_Exercise instructions_:
Filter the records below, keeping only lines with the string "computer".

_Entries supplied_:
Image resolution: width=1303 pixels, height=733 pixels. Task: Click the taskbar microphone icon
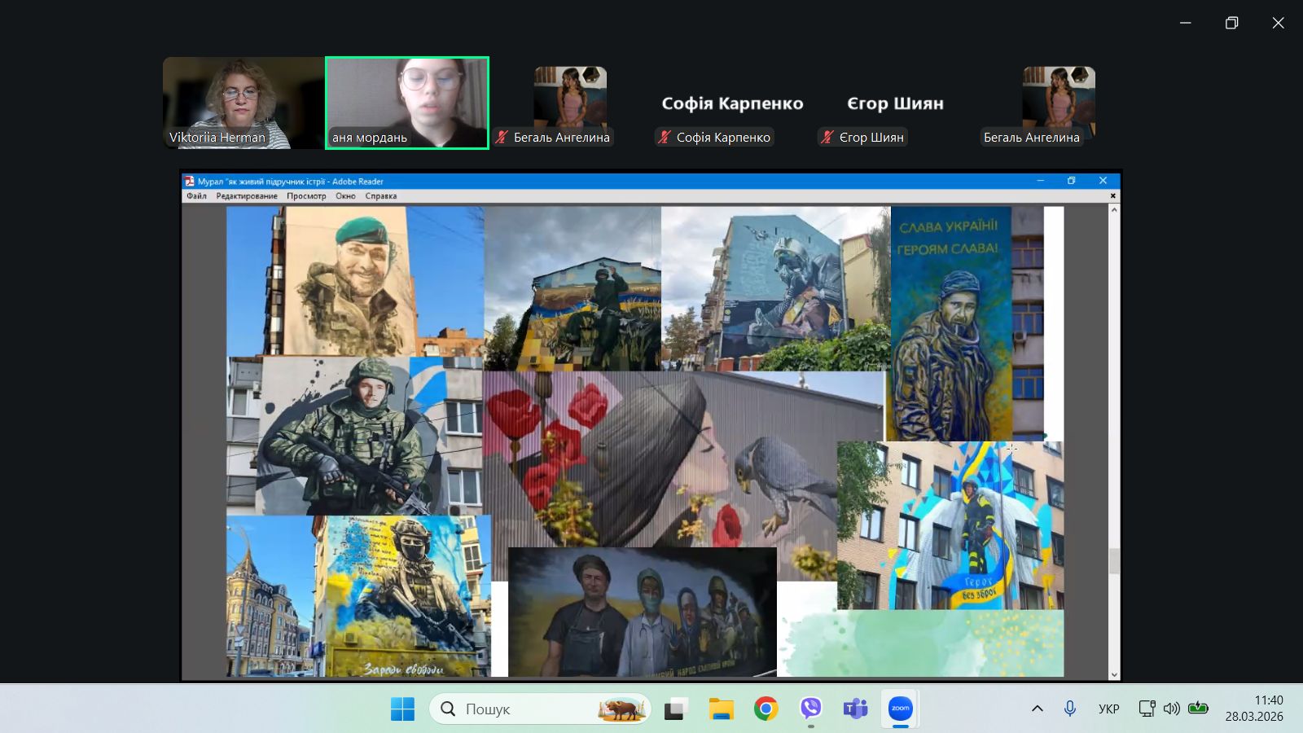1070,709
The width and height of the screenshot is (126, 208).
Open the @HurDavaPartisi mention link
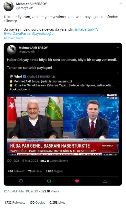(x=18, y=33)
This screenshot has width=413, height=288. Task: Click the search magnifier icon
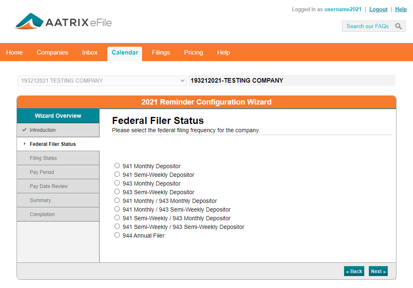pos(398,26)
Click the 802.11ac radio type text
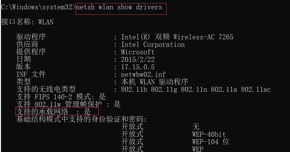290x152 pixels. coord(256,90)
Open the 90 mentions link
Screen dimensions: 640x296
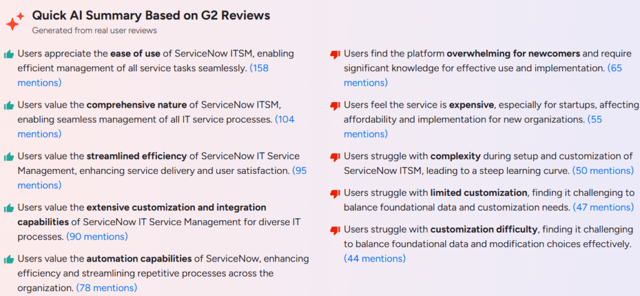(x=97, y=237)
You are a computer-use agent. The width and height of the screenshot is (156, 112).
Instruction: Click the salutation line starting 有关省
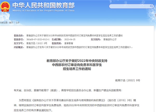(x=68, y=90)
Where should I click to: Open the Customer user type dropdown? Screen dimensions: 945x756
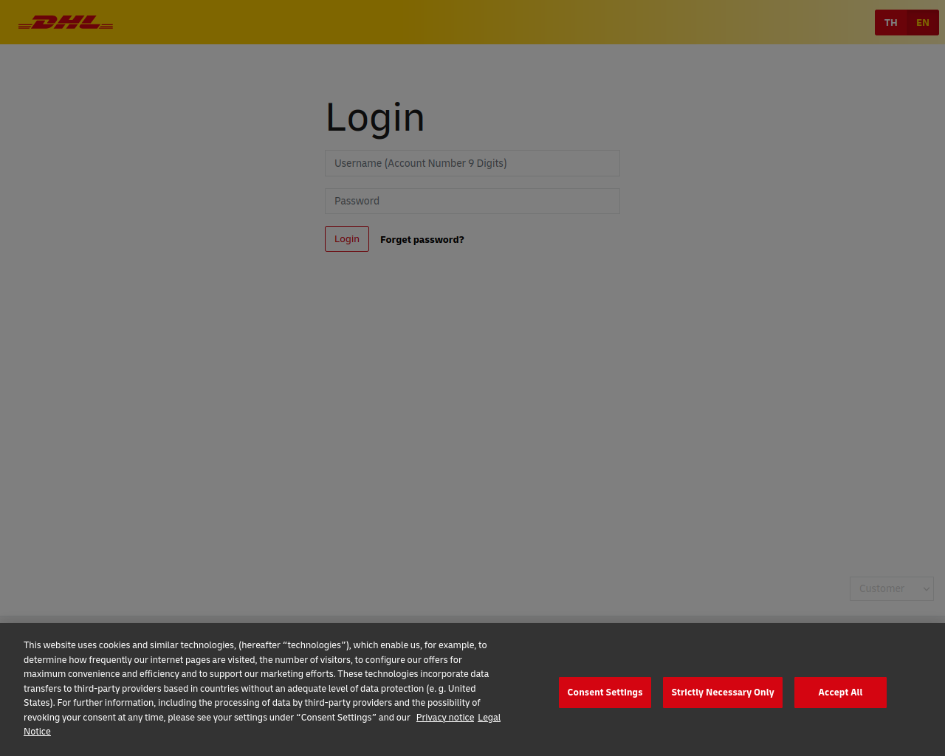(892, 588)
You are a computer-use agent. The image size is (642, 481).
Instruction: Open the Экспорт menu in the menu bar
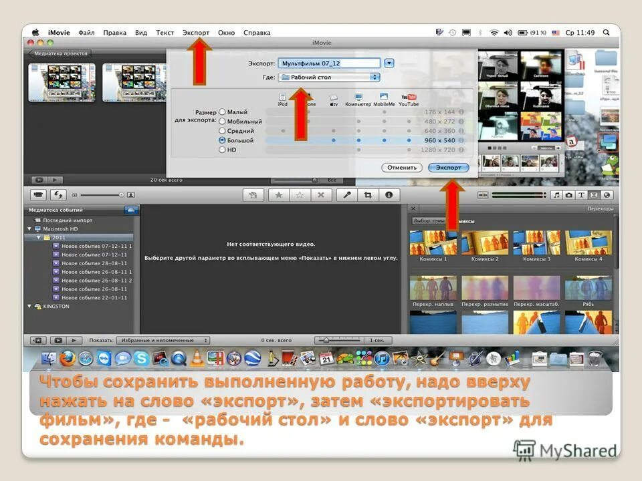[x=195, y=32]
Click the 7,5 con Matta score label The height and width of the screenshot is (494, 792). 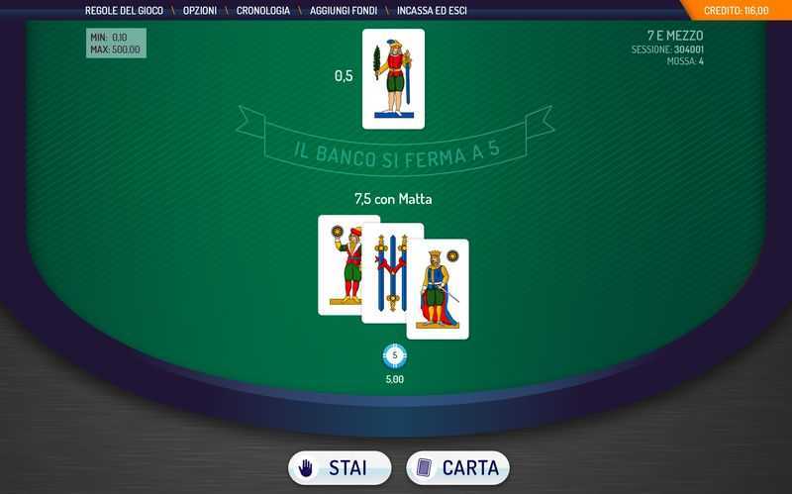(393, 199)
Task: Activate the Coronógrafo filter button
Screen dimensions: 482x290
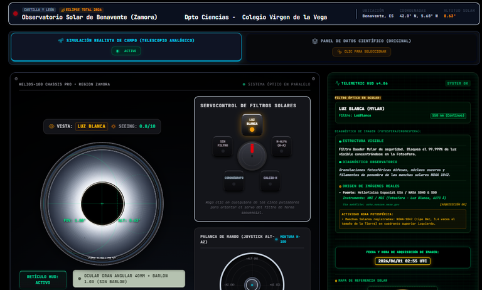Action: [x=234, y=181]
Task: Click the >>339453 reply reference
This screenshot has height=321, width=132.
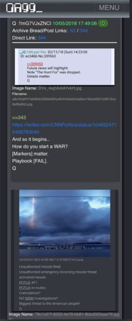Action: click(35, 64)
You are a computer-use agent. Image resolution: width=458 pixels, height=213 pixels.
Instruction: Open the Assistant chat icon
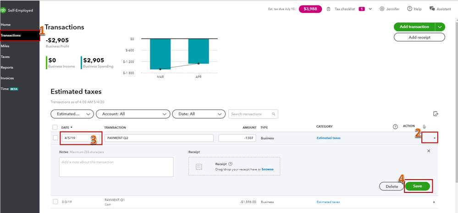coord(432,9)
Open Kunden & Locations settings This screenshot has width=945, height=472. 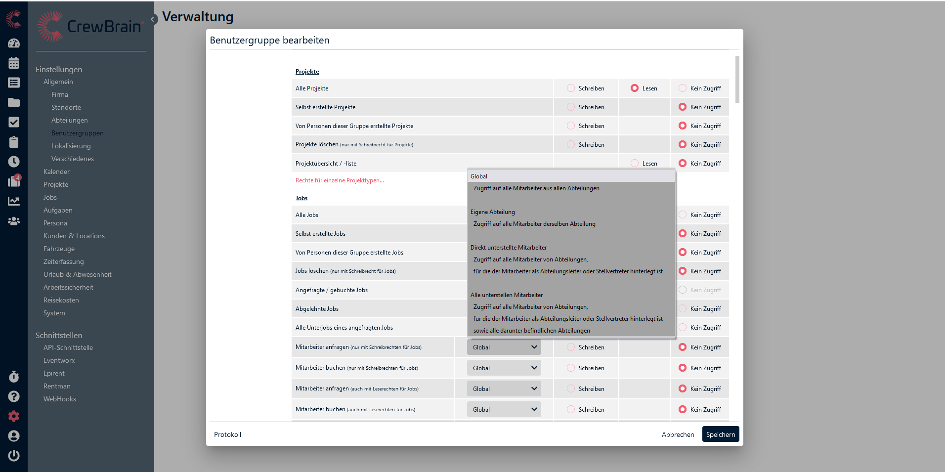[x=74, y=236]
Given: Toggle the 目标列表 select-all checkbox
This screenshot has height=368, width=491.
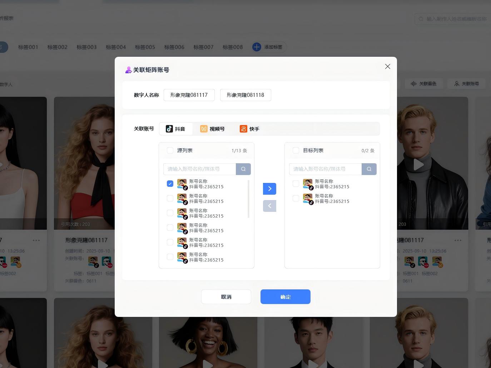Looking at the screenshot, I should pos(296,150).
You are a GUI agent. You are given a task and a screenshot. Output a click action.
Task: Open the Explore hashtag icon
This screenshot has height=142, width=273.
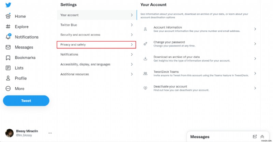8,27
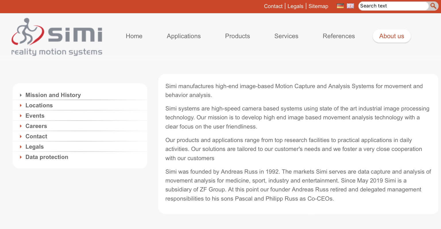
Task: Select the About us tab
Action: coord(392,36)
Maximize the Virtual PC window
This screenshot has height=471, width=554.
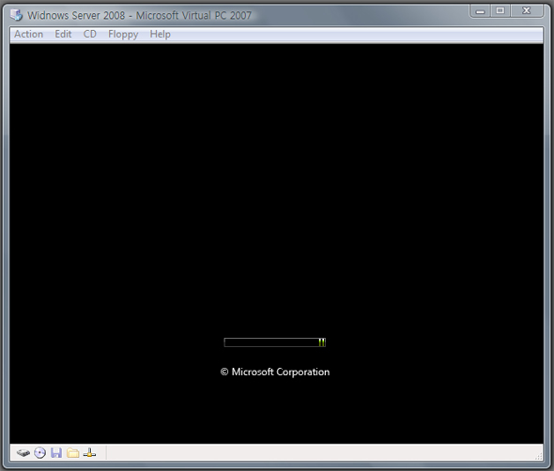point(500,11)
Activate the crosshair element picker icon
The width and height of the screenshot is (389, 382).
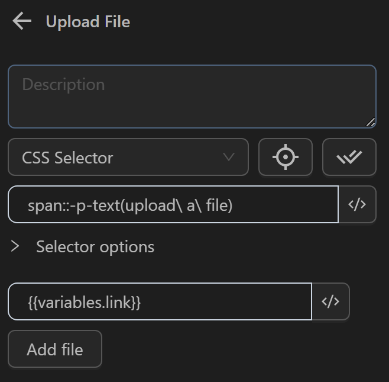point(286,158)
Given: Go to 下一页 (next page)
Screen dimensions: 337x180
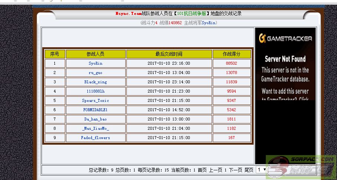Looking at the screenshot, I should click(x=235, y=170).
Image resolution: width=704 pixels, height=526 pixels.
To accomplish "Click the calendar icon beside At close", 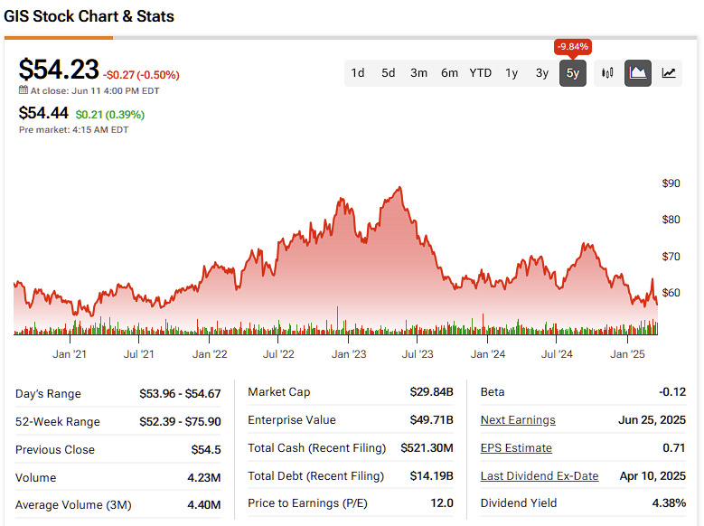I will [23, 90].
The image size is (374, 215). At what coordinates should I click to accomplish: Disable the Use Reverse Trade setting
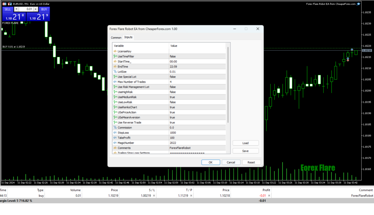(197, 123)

_Answer_:
You are a computer-use agent. The width and height of the screenshot is (156, 112).
You are a computer-use agent. The image size is (642, 481).
You are a computer-use agent. Image resolution: width=458 pixels, height=213 pixels.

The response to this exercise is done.